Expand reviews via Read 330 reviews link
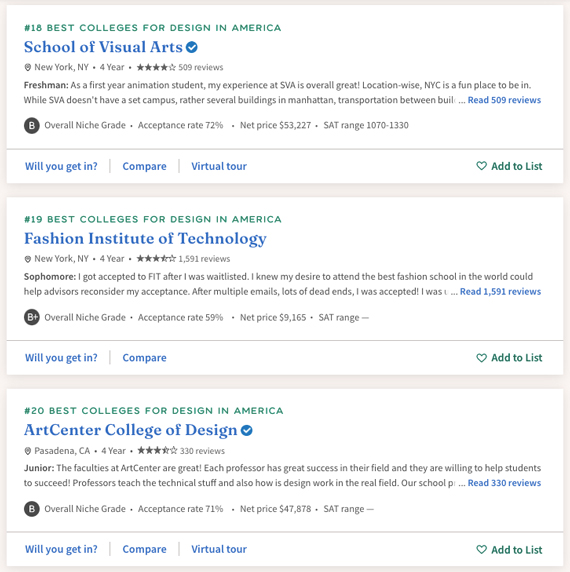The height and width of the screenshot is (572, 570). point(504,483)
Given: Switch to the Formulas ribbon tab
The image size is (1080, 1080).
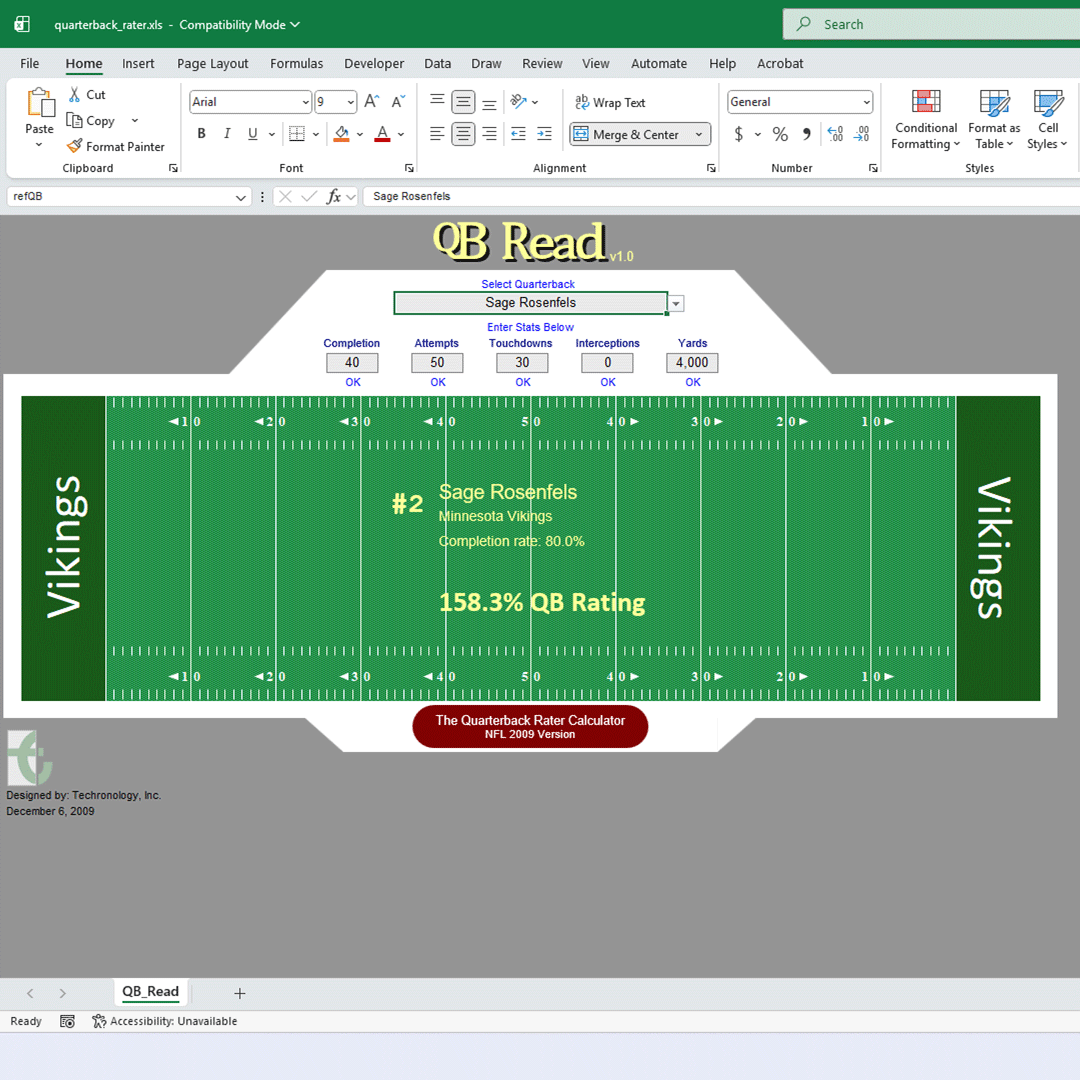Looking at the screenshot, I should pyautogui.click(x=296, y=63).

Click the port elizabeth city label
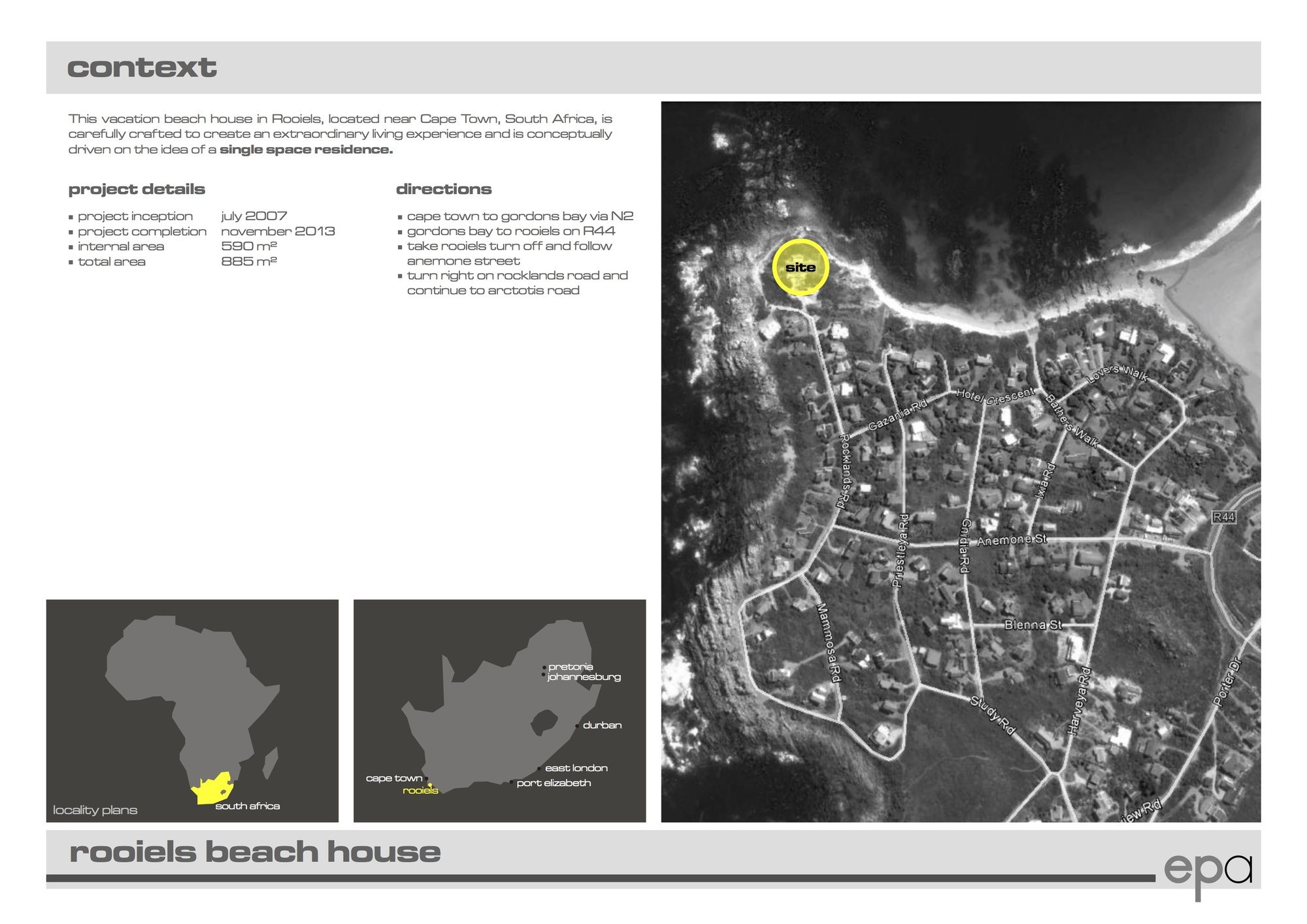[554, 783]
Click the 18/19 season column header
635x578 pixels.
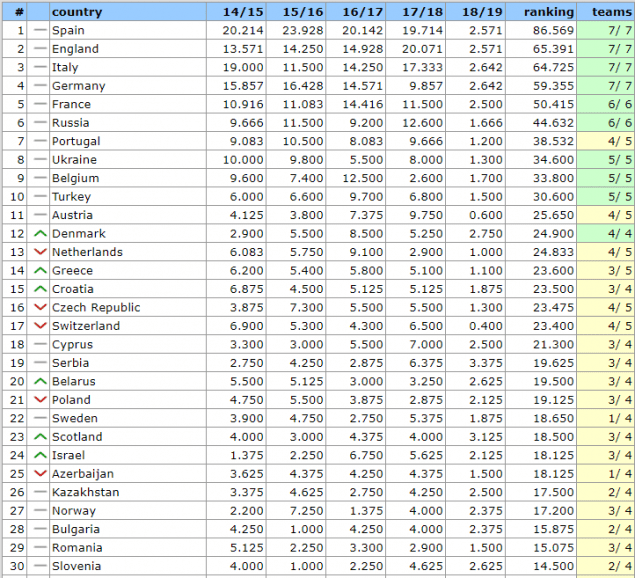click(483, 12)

========================

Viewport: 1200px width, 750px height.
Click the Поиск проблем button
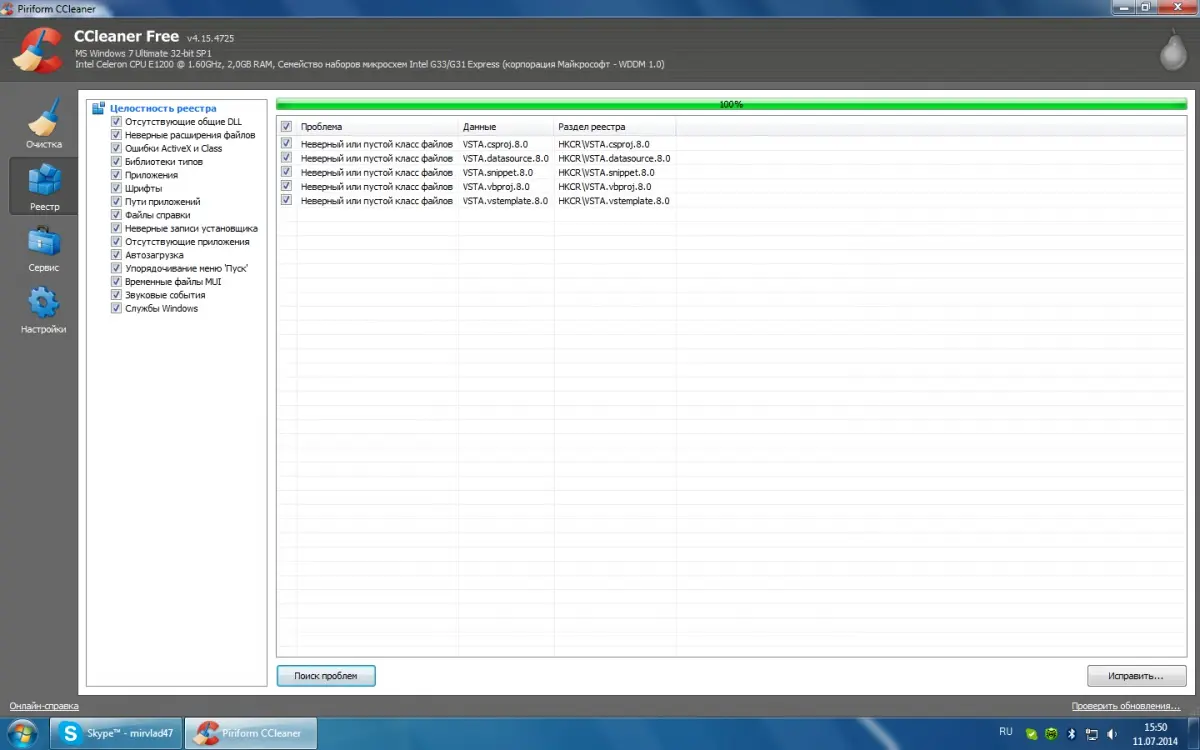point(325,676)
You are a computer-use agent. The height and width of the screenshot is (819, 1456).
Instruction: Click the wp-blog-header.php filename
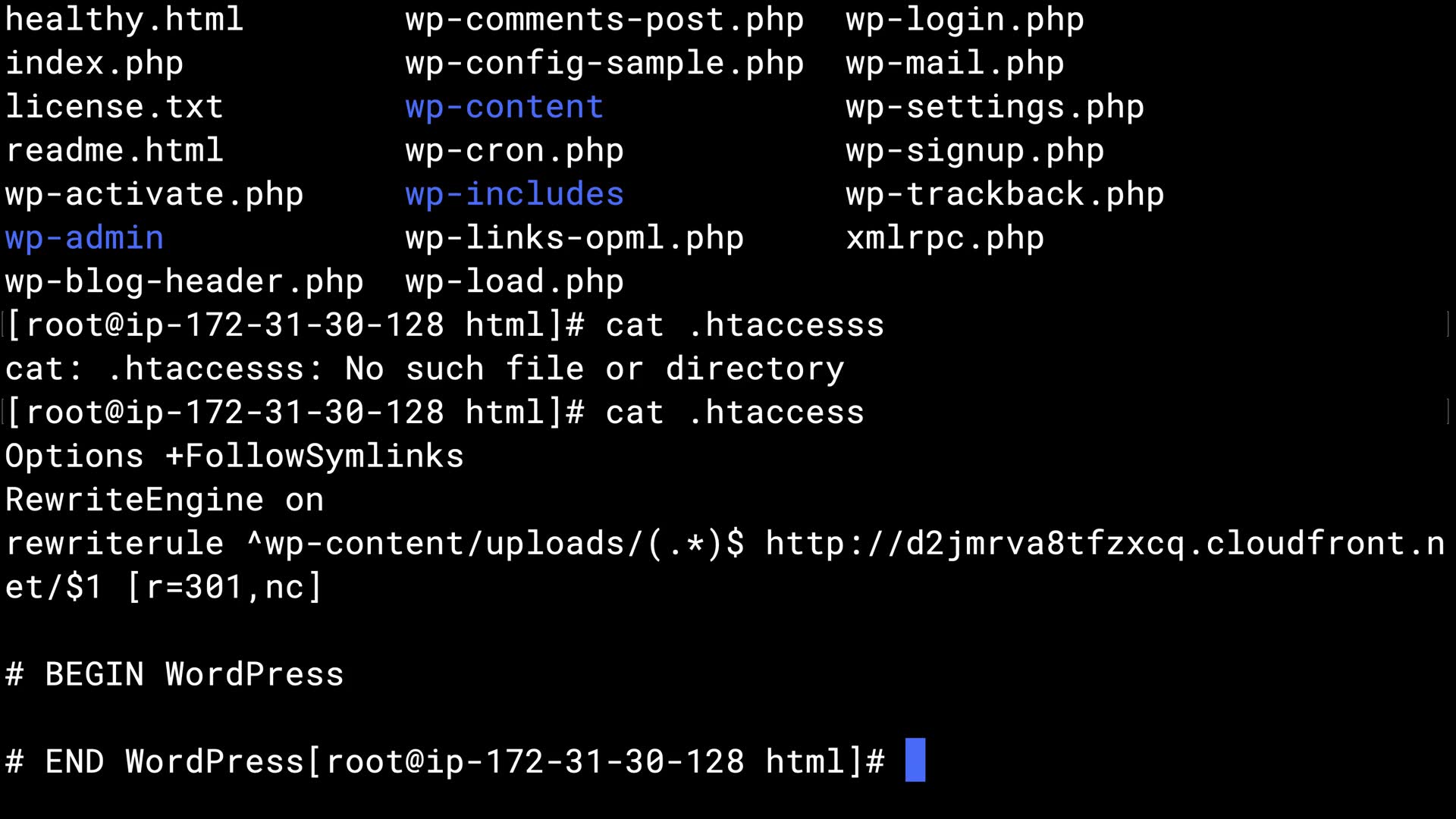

========================

What is asked: Copy word for word the part that opens with the line containing "You are a computer-use" and closes with the line containing "Instruction: Click the", including both of those lines.

Full answer:
You are a computer-use agent. The height and width of the screenshot is (819, 1456).
Instruction: Click the wp-blog-header.php filename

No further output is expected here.